***** Records for this task
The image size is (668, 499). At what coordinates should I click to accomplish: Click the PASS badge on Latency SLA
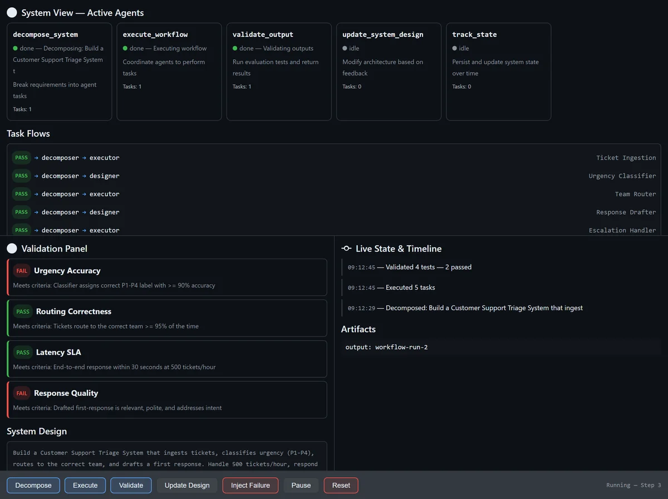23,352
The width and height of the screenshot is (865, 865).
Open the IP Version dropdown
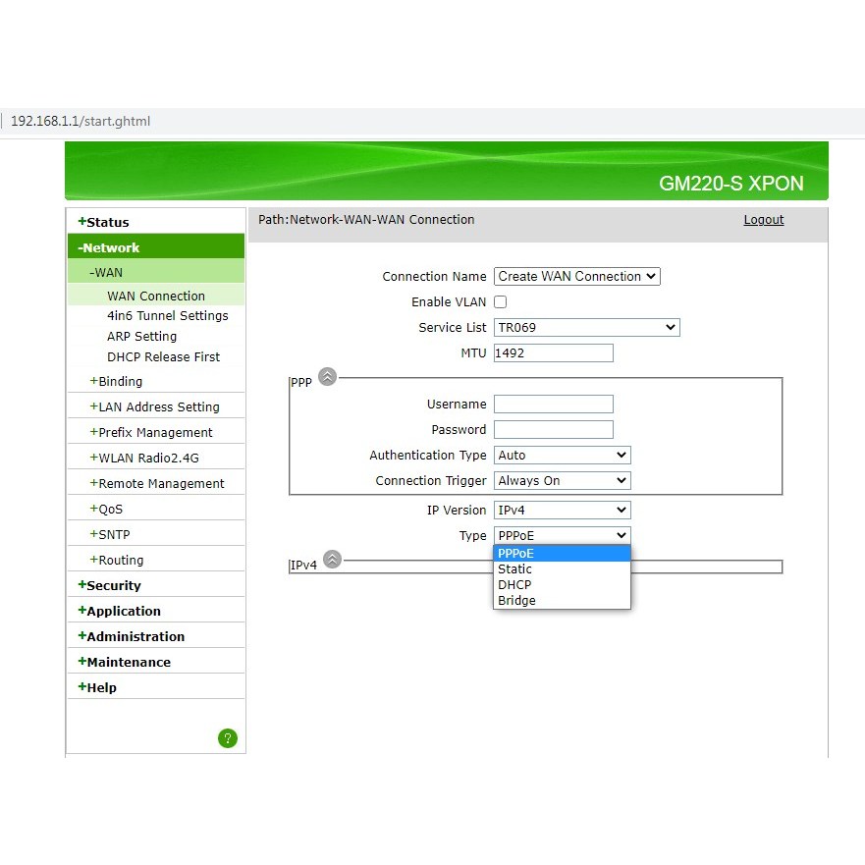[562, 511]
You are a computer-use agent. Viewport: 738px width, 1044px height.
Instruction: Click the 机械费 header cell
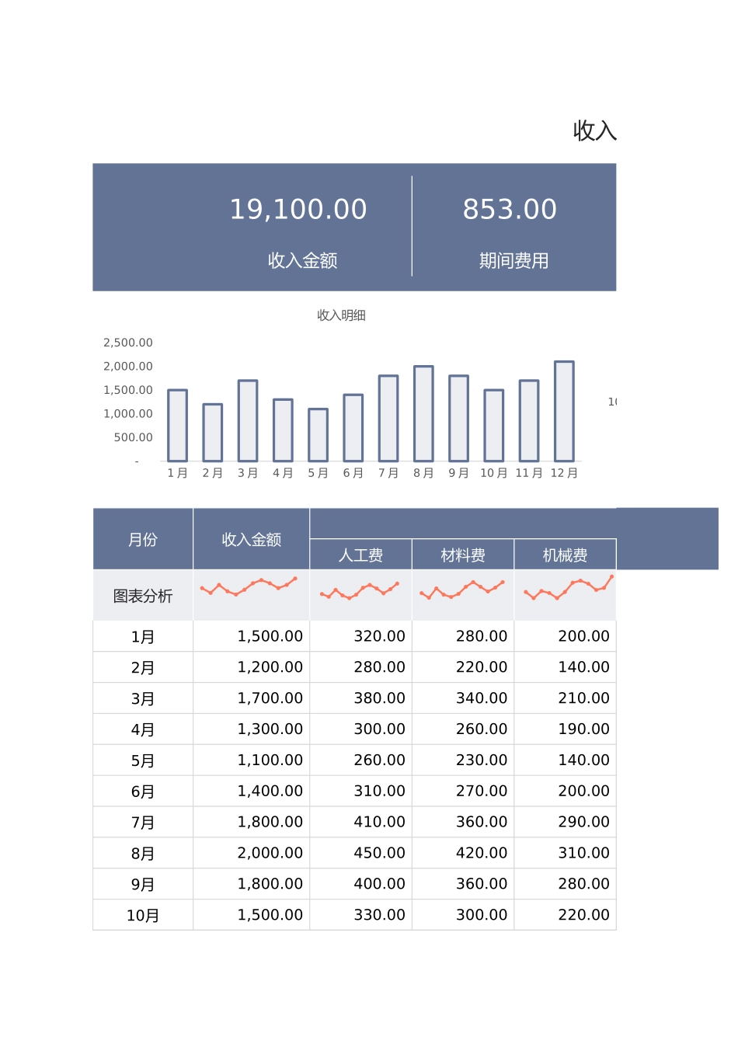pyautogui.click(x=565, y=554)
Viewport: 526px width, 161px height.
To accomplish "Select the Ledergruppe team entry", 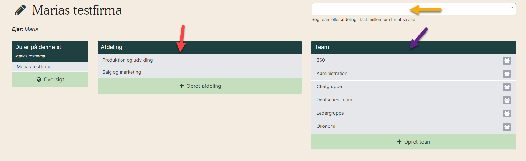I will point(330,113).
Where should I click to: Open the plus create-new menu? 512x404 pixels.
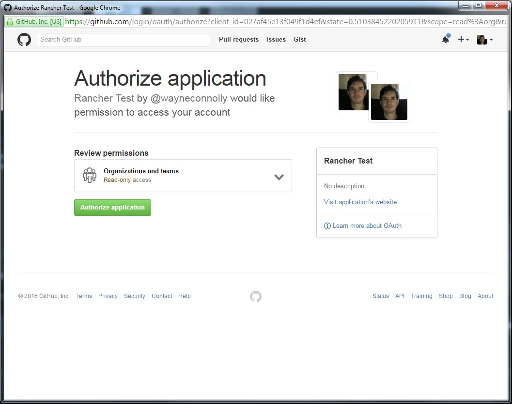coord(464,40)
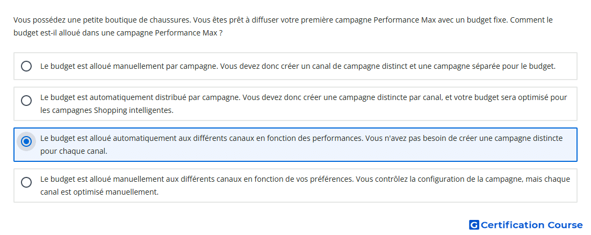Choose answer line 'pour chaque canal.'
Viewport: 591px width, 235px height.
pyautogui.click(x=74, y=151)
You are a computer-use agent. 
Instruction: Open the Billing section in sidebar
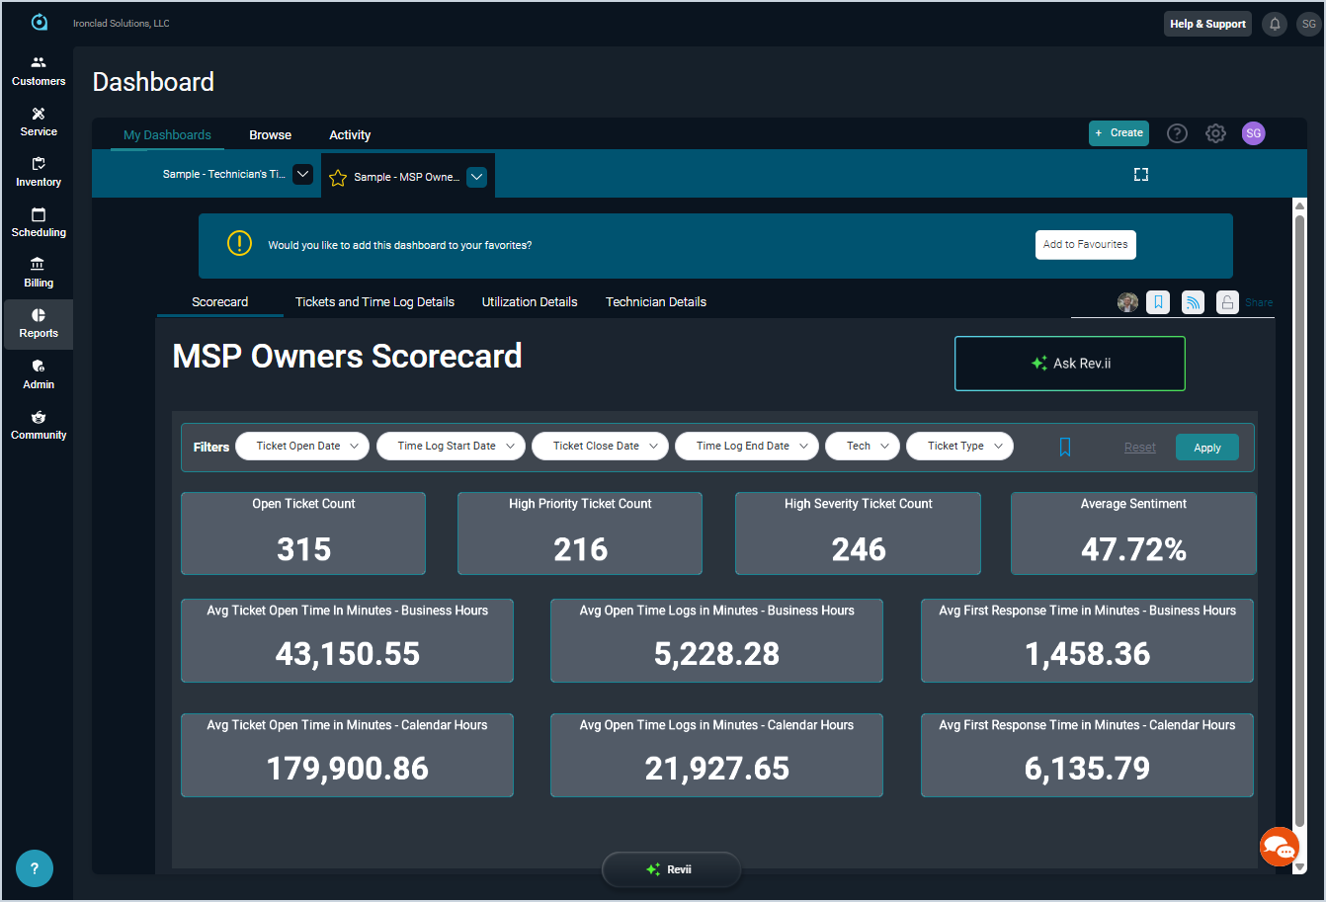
**********
| Problem requirements |
What is needed is an exact transcription of the lines from the one holding "Where should I" to the end of the data, with every picture left out.

| Problem solution |
Where should I click to: Open the plus create-new menu? 512x404 pixels.
coord(464,40)
Choose answer line 'pour chaque canal.'
Viewport: 591px width, 235px height.
pyautogui.click(x=74, y=151)
You are a computer-use agent. 
Instruction: Open the Billing section in sidebar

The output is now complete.